Steven Connor

A talk given as part of The Human Zoo, BBC Radio 4, 5th March 2013. [pdf version] [listen]

Concentrate, I used all the time to be told when I was a child, and must often have told my own children the same thing. The idea is to bring together one’s mental actions, the default condition of which is thought of as being scattered or dispersed, bringing them to the pinpoint focus of the sniper. It seems to require some effort to do this, the application of some tension – one of a large family of words that come from Latin tendere, to bend towards, or take aim at, the original idea seeming to be that of bending a bow.

And yet, there are some circumstances where this kind of concentration does not seem to work, and may even be counterproductive.
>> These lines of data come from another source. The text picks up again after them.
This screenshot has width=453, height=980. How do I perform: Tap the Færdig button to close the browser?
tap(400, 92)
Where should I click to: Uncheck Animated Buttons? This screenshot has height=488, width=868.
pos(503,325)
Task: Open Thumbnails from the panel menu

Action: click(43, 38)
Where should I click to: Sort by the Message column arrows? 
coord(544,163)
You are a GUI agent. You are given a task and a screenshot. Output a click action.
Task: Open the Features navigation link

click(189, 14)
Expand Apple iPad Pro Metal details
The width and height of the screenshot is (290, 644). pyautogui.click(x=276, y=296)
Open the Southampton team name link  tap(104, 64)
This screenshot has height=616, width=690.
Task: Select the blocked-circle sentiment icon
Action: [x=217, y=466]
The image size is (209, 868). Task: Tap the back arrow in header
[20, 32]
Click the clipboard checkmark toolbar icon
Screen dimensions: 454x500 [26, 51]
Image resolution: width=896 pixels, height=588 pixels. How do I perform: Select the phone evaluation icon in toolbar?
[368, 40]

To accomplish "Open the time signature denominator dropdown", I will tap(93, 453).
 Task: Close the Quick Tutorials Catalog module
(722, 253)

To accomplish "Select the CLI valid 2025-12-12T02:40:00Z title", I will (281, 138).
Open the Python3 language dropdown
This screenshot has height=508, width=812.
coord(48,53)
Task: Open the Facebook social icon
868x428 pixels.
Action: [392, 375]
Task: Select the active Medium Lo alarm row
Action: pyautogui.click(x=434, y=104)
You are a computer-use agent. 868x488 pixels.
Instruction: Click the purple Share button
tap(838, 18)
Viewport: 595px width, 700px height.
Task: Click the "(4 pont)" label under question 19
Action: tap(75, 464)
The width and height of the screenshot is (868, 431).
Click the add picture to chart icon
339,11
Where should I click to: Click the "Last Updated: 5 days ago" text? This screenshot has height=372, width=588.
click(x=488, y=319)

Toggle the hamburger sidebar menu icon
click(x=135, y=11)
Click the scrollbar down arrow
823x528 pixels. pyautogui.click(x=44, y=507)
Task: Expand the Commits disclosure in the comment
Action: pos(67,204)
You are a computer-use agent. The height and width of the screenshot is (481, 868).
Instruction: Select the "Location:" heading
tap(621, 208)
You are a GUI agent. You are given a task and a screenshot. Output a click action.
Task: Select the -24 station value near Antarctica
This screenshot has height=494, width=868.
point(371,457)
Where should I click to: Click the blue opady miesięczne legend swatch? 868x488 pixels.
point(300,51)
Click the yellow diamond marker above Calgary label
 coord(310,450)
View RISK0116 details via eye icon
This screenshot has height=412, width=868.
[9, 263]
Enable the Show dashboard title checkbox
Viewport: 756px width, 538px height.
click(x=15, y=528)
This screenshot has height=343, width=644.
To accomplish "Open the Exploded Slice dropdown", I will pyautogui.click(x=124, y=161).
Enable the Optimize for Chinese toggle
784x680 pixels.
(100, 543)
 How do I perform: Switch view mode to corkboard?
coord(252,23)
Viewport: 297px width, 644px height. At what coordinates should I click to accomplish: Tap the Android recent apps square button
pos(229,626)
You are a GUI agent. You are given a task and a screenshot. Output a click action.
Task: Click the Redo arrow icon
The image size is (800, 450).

I am trying to remember the name of an actor, say. If I strain at this task, pummelling my memory to yield up the answer, the result is an immaculate white wall of amnesia. No, what I must do is to conjure a kind of alert but relaxed daydream, in which I pretend to myself I no longer care about my agony of forgetfulness, in order precisely to precipitate the release of some shred or whiff of the elusive name – it’s something to do with galloping, something to do with hamming it up – Michael Gambon! If I am facing the bowling, with four to get off the last ball, and concentrating, as I watch the demon blacksmith thundering up to bowl, on the cover-drive that I know is my only hope of getting the runs, the ball is certain to scorch through my defence, skittling the stumps sickeningly behind me. No, I must force myself not to force but to float my options, dwelling in possibility right up to the last possible moment. Or, most mysterious of all, when I am doing the crossword, and trying to reassemble the letters of a complex multiple-word anagram, I will scatter the letters across a blank part of the newspaper, and then let my eyes wander, drifting, doodling, trying hard not to try too hard to wring the answer out, in order precisely to maximise the chances of it spontaneously presenting itself to me. Even stranger, the more I do this, the better I seem to get at it, the more compliantly the letters seem to slide into their required new form. How do I do this? And, given I don’t know how I do it, how do I improve at it?

All thinking is unconscious thinking, Freud once surprisingly said, meaning simply that none of us knows what is actually going on when we think, or how we might be going about it. More and more, I have learned that when something really needs to be thought about hard, as we say, when there is something I really need to capture, to uncover, or invent, it will be necessary not to concentrate but to soften my attention, to the point almost of taking leave of myself. Cogito ergo non sum. I think therefore I dissolve.